Lastly, the chairs from the kitchen table have to be meticulously scrubbed, especially Stella’s. Despite a decade of coaching, she has still not learned to lean over her plate when she’s eating so her chair is always stained with food that’s dropped from her fork or her mouth and greasy fingerprints where she’s wiped off her hands on the fabric. Magnus keeps insisting that we send her off to finishing school. I don't know where he even heard of finishing schools or if they still exist, but Stella wouldn't go anyway.
After pouring my heart and soul into cleaning, the same thing always happens – Acts of Sabotage. Ana will say, “Hey did you vacuum the stairs?” knowing damn well I already did. And though I can’t prove this, I think she keeps a satchel of sock fluff hidden in the house somewhere and she’ll sprinkle little bits on the carpets I’ve cleaned so that when she calls me over she can point at the fluff and say, “Well what’s this? Doesn’t look to me like you vacuumed very well.” Then she rips the vacuum from my hand, exhales a gigantic sigh, and starts re-vacuuming the house. At that point, I usually return to the kitchen to give the toaster one last polishing and I guard it until she returns to make sure she doesn’t plant a big fingerprint on it before final inspection.
But do I like having a clean house? Yes I do. The weekly ritual humiliation is a small price to pay for a house that that even the most germophobeous human could happily enjoy.

Supplied material -

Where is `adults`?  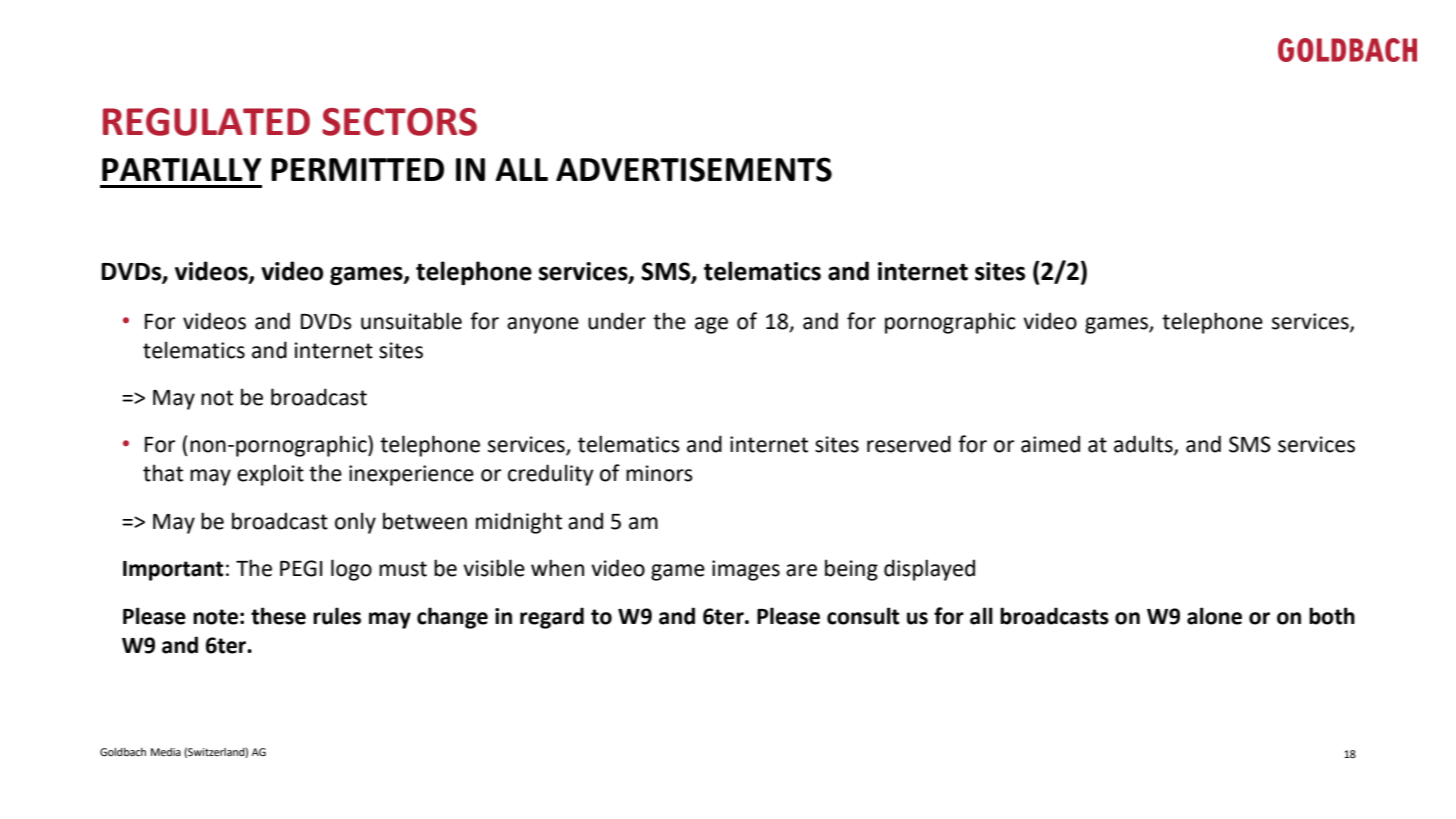 adults is located at coordinates (1144, 445).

Set problem -
Update the part of the house-cleaning text between "After pouring my" and "before final inspection.", inclusive, so that "toaster" becomes "kettle".

Full response -
After pouring my heart and soul into cleaning, the same thing always happens – Acts of Sabotage. Ana will say, “Hey did you vacuum the stairs?” knowing damn well I already did. And though I can’t prove this, I think she keeps a satchel of sock fluff hidden in the house somewhere and she’ll sprinkle little bits on the carpets I’ve cleaned so that when she calls me over she can point at the fluff and say, “Well what’s this? Doesn’t look to me like you vacuumed very well.” Then she rips the vacuum from my hand, exhales a gigantic sigh, and starts re-vacuuming the house. At that point, I usually return to the kitchen to give the kettle one last polishing and I guard it until she returns to make sure she doesn’t plant a big fingerprint on it before final inspection.